A reassuring influence: Ambulance emergencies

While watching my son's track meet, I saw his friend Jay collapse on the field. I rushed over to help. Jay had been stung by a bee and was having a severe allergic reaction. Thankfully, he had an epinephrine injector with him. I identified myself as an RN, administered the epinephrine, and asked bystanders to call 911 and Jay's parents. He responded well to the drug.

Meanwhile, his older brother ran up and said that their parents weren't at the meet. As the coach tried to contact the parents, emergency medical technicians (EMTs) arrived.

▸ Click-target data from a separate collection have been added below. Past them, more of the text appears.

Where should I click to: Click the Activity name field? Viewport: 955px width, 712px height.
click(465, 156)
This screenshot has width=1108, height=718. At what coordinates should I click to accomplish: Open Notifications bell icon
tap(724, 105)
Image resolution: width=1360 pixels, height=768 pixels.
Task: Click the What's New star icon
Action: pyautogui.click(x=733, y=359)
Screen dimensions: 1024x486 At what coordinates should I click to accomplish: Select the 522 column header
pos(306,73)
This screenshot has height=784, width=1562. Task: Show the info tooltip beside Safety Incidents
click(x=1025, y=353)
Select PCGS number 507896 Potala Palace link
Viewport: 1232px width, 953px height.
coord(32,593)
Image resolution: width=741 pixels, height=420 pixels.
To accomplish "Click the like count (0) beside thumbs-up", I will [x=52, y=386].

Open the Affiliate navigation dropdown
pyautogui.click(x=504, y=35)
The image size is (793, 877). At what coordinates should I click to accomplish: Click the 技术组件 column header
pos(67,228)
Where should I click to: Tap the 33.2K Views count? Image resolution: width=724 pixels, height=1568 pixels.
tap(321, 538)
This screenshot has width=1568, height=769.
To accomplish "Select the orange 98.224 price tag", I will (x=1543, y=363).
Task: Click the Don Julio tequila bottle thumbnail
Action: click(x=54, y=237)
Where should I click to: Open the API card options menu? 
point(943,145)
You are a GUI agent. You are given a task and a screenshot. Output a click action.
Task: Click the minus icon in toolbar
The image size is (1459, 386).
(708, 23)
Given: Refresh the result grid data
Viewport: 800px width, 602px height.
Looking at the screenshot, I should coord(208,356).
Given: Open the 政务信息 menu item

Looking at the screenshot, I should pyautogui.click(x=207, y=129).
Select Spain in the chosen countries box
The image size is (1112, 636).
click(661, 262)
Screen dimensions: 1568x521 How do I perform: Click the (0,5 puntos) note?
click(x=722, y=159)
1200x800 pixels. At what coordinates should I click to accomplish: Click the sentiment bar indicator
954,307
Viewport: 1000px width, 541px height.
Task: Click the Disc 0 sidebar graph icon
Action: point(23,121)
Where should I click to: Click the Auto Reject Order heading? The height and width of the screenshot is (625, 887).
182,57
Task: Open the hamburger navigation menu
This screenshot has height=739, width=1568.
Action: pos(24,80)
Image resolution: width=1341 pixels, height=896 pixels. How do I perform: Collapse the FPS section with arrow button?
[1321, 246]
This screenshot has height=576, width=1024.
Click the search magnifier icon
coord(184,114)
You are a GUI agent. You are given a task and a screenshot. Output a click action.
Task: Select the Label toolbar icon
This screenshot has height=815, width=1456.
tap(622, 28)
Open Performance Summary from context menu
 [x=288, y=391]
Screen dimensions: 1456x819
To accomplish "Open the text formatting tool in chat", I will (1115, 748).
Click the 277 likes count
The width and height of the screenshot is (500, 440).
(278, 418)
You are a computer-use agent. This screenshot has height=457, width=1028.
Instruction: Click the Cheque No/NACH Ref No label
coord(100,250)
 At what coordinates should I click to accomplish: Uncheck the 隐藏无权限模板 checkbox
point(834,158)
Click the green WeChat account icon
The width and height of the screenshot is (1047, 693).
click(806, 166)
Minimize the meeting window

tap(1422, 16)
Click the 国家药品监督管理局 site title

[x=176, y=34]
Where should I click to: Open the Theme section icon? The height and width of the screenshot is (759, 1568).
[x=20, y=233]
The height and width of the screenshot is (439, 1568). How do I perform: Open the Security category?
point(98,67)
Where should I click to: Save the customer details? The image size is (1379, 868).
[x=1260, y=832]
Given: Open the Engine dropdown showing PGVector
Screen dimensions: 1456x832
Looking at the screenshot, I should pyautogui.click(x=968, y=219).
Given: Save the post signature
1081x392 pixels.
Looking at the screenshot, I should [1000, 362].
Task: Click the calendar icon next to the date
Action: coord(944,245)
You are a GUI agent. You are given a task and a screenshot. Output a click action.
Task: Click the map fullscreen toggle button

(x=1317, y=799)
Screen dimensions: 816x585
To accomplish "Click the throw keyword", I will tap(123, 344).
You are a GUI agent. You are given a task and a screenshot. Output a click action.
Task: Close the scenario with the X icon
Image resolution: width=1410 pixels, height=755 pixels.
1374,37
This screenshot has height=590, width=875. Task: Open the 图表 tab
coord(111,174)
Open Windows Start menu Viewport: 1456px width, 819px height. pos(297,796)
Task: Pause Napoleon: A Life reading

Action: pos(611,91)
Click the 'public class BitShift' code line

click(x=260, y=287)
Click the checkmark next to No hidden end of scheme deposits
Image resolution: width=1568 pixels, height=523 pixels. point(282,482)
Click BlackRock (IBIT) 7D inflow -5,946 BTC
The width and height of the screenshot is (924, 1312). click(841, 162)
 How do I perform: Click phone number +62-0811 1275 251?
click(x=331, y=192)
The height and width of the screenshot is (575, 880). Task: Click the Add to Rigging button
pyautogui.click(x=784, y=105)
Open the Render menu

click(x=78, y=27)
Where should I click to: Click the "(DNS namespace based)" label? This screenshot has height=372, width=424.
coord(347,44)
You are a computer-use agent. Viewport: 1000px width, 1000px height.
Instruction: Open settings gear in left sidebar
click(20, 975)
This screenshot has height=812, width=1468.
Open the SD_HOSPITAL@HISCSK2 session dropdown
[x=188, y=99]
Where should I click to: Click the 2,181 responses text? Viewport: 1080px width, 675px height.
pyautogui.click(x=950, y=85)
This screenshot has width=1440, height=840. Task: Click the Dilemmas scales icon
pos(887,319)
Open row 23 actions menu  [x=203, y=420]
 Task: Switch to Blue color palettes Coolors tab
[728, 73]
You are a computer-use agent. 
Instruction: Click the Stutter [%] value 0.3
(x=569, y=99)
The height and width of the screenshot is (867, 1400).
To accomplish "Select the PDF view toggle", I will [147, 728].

Both boys demanded that the older brother be permitted to ride with Jay to the hospital. The EMTs were reluctant, but the coach and I insisted that keeping the children together would help keep Jay calm.

Later, I learned that the parents felt I'd overstepped my authority by allowing the older brother to ride in the ambulance. Should I have done something differently?

Signed, A.W., Pennsylvania

Columnist Susan Salladay's Answer:

A family presence is calming in an emergency if the individuals are in control emotionally. In this case, it sounds as if the older brother was a reassuring influence and that keeping the boys apart might have added to Jay’s distress, so you probably made a good call.

Advice: In an emergency, a family member should go along in the ambulance.